他方で、コンサルタントに必要な物事の考え方や捉え方は変化しておらず、むしろAI等が発達し単純作業がロボットに置き換わっている今日においては「考える」スキルはより一層ビジネスマンの市場価値を決定する重要な要素になっていると言えます。
そのため、本ブログではコンサルタントを目指す方や社内におけるPJ等においてアウトプットを最大化したいと考えられている方を対象に、コンサルタントの市場価値を決定する基本的能力「考える」について理解を深めていただくことを目的とします。
コンサルタントがPJを開始する際は、クライアントと協議した「課題 or やりたいこと」等に関する共通認識をもってから各タスクへの落とし込みを実施します。このときに重要なことは、クライアントの要求を構造化してインパクトが大きい項目から着手するために「物事の見方」に注意することです。
一般的に、物事は3つの角度から捉えることが重要とされており、コンサルタントに関しても例外ではありません。なぜなら、クライアントが抱えている「ふわっと」した課題感から真のイシューを明確化することがPJの成功可否に大きく関係するからです。
クライアントが抱えている真のイシューを構造化した後は、各種調査を踏まえたソリューションの提示が必要になります。そうした解決策を考える際は、最適な推論方法を使用し誰にでも伝わるようにロジックを構築することが肝要です。
日常生活の中で下記に述べる推論方法は、誰もが一度は実際に実行しているとは思いますが、改めてそれらの概要と適切な使用シーンに関する整理を通じて「考える」ための核となる推論のあり方について考察していきます。
推論→分析的推論→演繹:ソクラテスの三段論法に代表されるような、因果関係/ルール/価値観/方針に基づいて説明する手法(トップダウン)
推論→拡張的推論→帰納:ニュートンの万有引力発見シーンのように、多くの具体的事項/データから一般化できる法則導く手法(ボトムアップ)

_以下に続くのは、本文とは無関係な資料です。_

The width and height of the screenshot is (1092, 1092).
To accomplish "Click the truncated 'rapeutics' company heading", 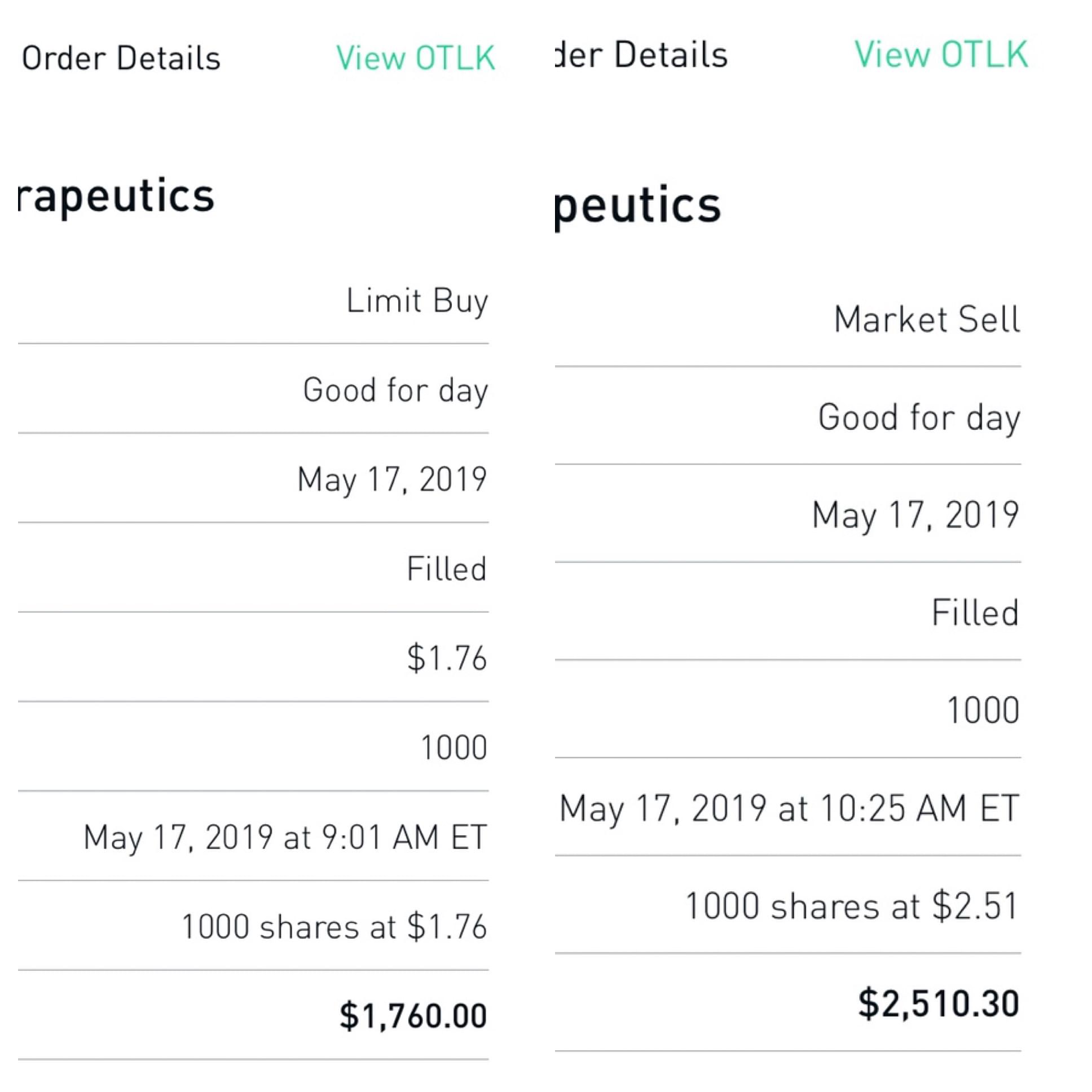I will click(x=116, y=196).
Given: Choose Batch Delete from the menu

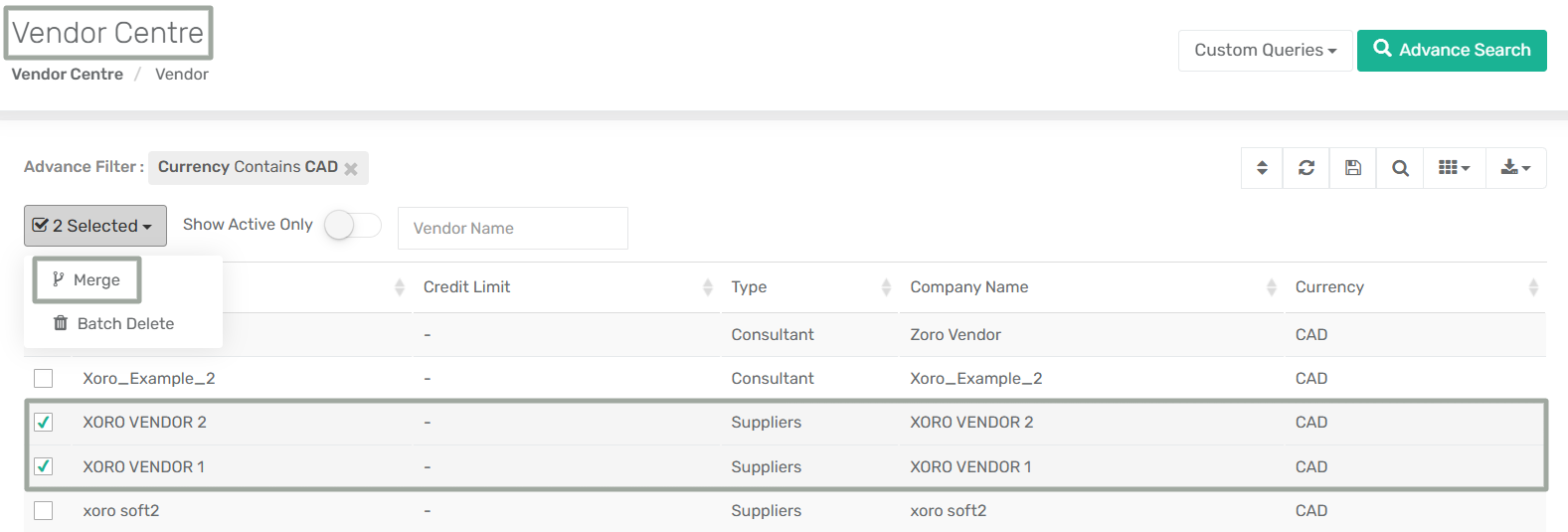Looking at the screenshot, I should pos(114,324).
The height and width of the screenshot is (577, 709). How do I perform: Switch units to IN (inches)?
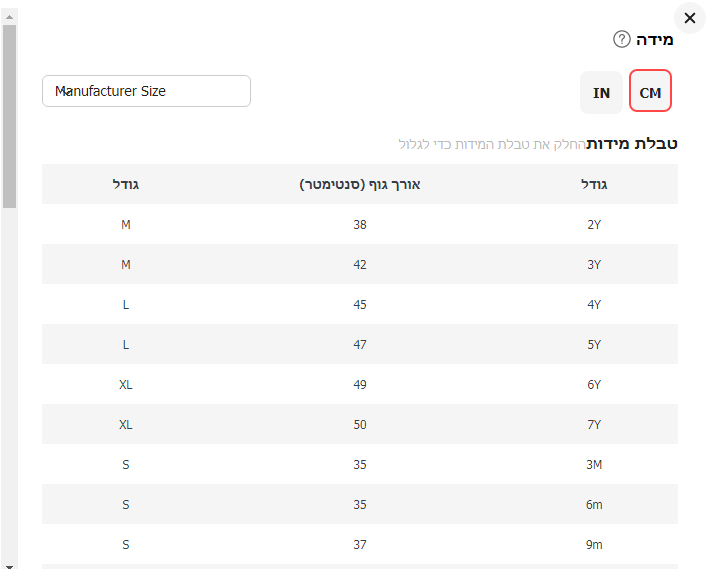[x=601, y=92]
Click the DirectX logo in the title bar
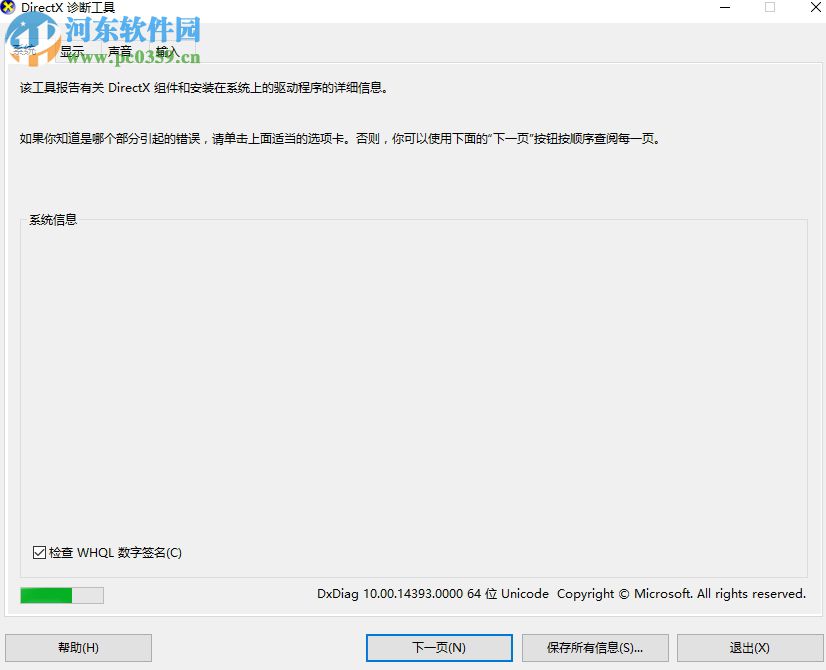The height and width of the screenshot is (670, 826). point(8,7)
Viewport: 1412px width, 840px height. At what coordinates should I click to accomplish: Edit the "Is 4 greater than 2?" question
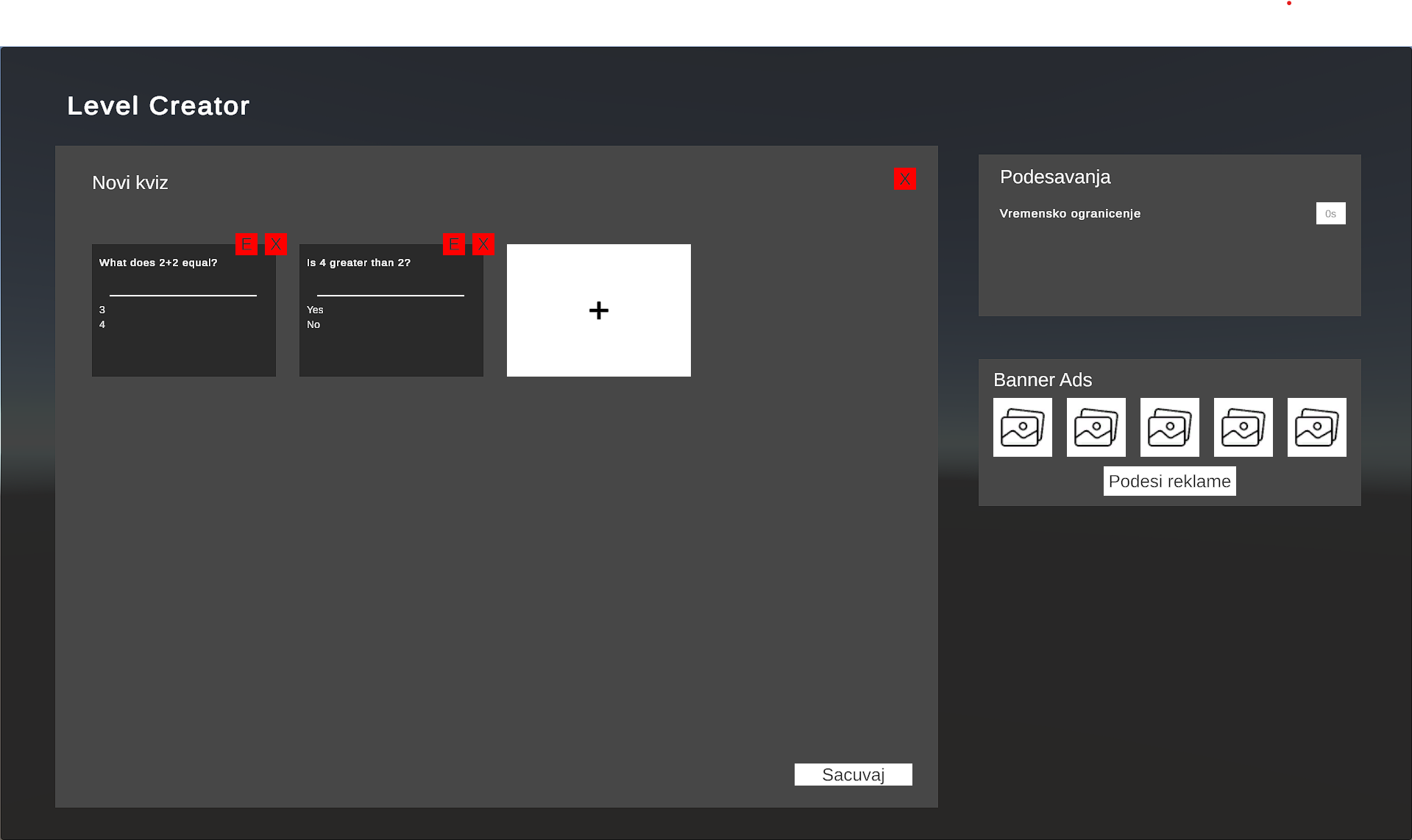[454, 244]
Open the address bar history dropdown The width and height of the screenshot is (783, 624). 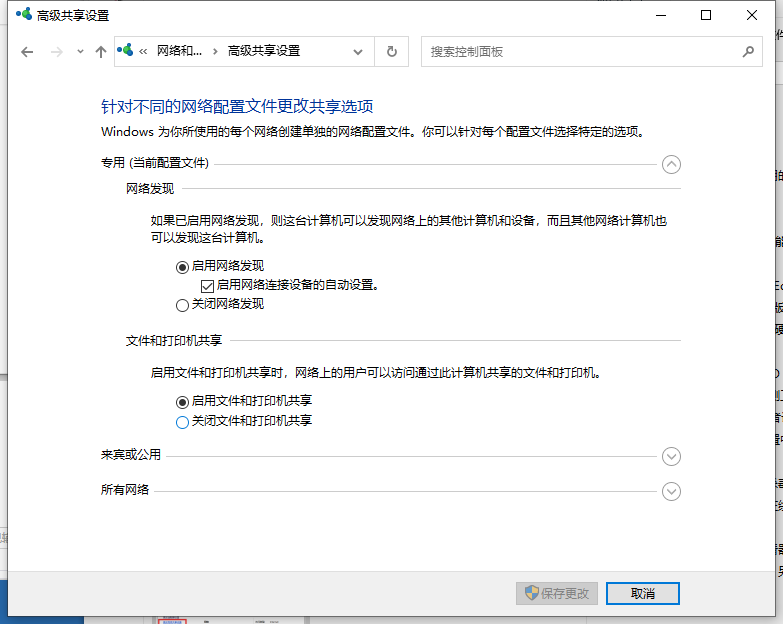point(360,51)
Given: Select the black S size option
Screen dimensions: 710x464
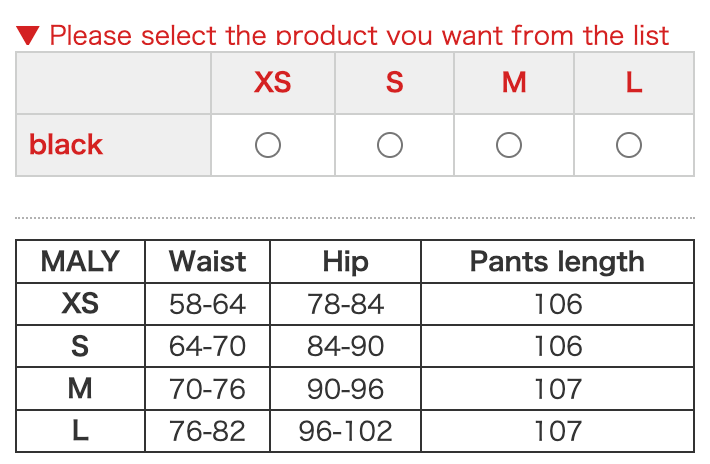Looking at the screenshot, I should pyautogui.click(x=390, y=145).
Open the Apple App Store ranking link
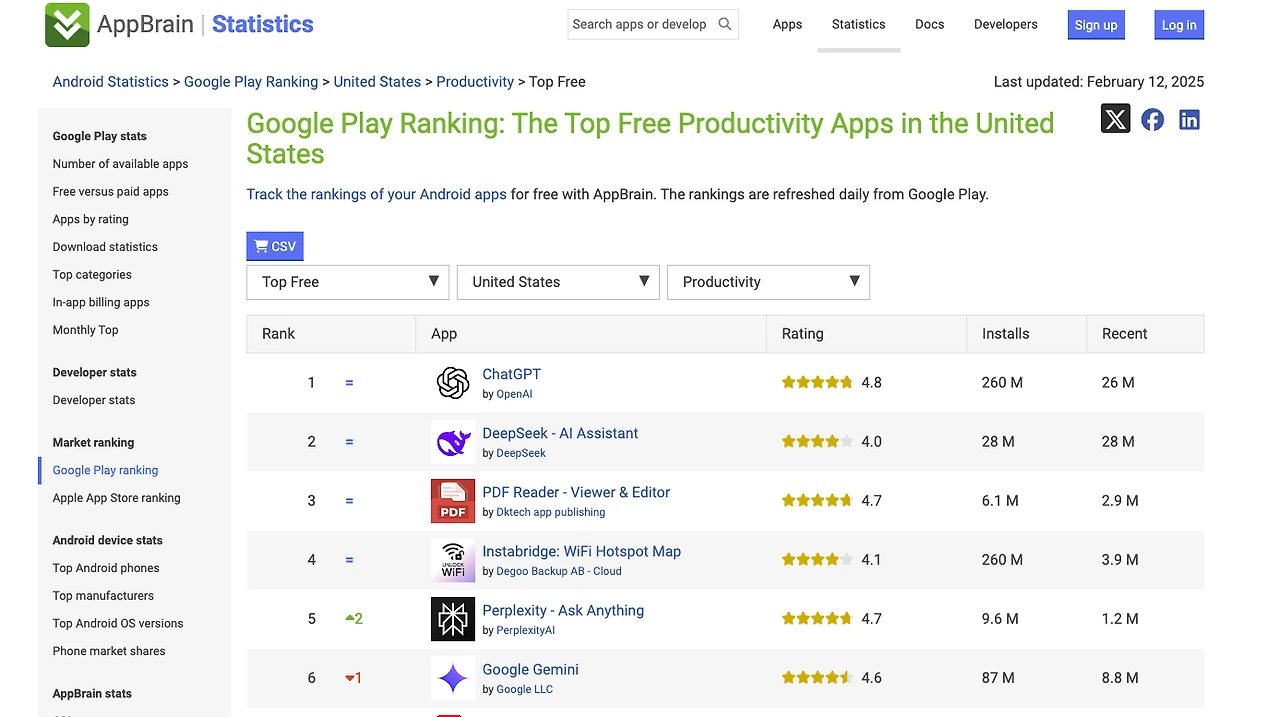 (116, 498)
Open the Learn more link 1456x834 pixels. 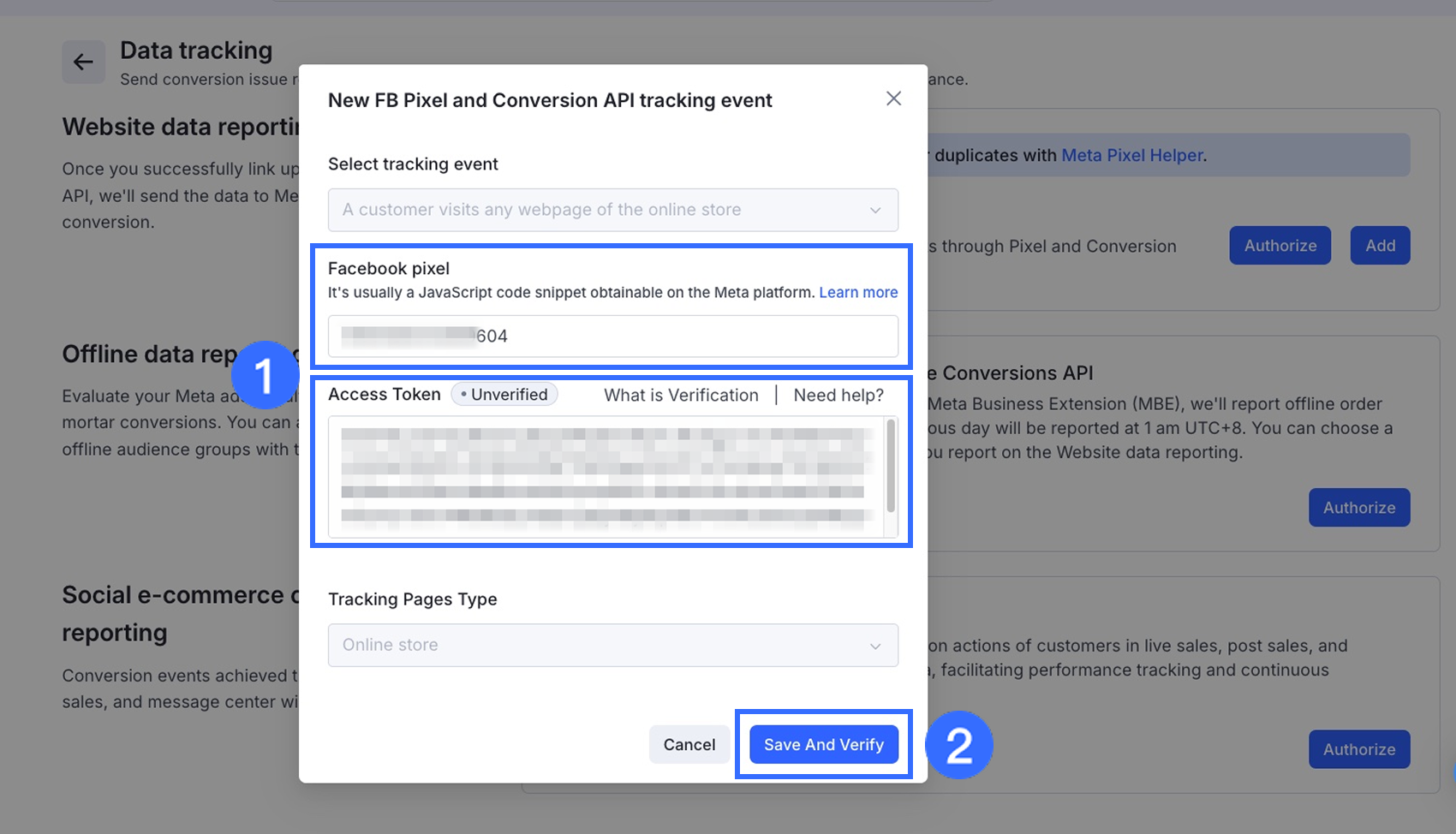pos(858,292)
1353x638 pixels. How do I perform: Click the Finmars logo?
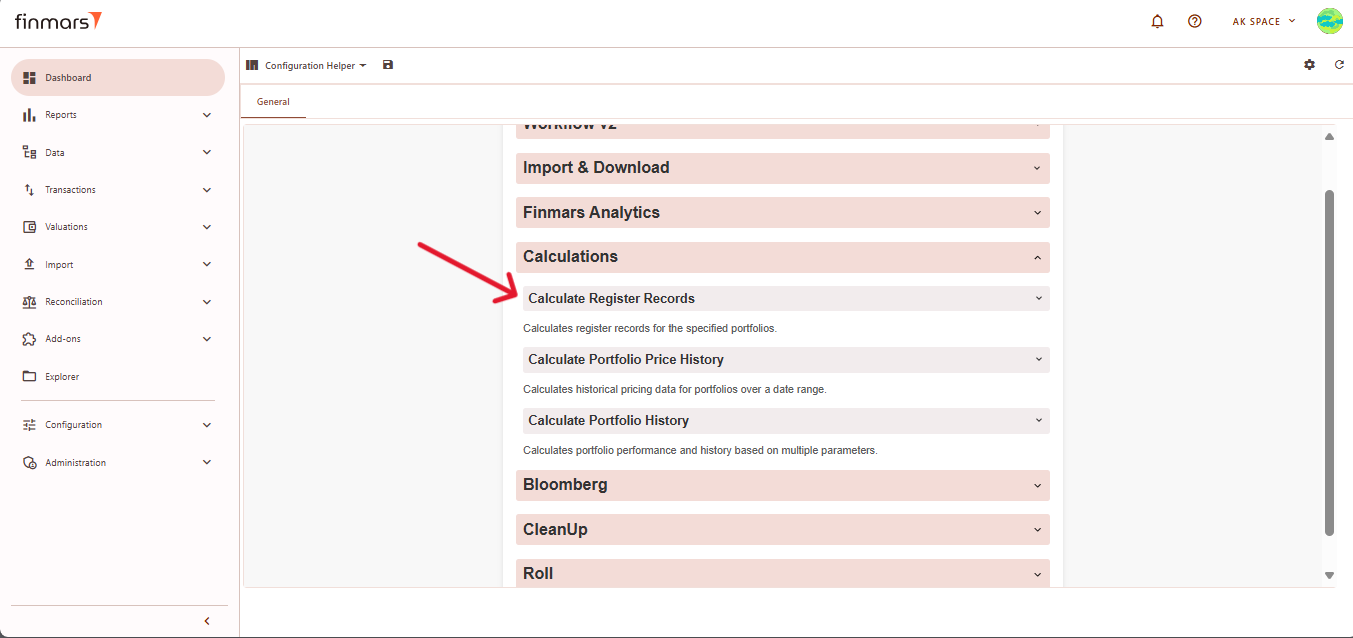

推論→拡張的推論→アブダクション:帰納法と類似した推論法ではあるものの、ファクトの収集によりロジックを組み立てるのではなくあくまでも起こった事象または発生するであろう事象についてその理由を説明する手法
バックキャスティングとも概念が類似しており、身近なところでは二酸化炭素排出量0%の目標を実現するために望ましい未来から逆算して各ステップの二酸化炭素排出量削減目標を設定している例が挙げられます。また、ゴールに基づいたマイルストンを設定することで世界最大のタバコメーカー「フィリップ・モリス」は自社の競争優位な環境を構築することに成功しています。
アブダクションはクレイトン・クリステンセンが提唱した「イノベーションのジレンマ」と併せて示されることが多く、将来の顧客像を現在と切り離しることの重要性が唱えられています。今日ではほぼ全ての成人が保有しているカメラ付き携帯がデジタルカメラの代替として使用されているように、破壊的イノベーションを起こすためには現時点の顧客ニーズ充足だけではなく中長期的な視点での強み確立を並行して検討することが必要になります。
コンサルタントのコミュニケーション方法は「報→連→相」よりも「雲→雨→傘」が重要視されています。それは、「ファクト収集→推測の導出→ソリューション検討」の一連の思考がコンサルタントの市場価値を決定づけるからです。そのためには、雲(ファクト)を見て雨(ファクトをもとにした推測)が降ると予想する精度を高めることが求められ、「考える」スキルの活用が必要になります。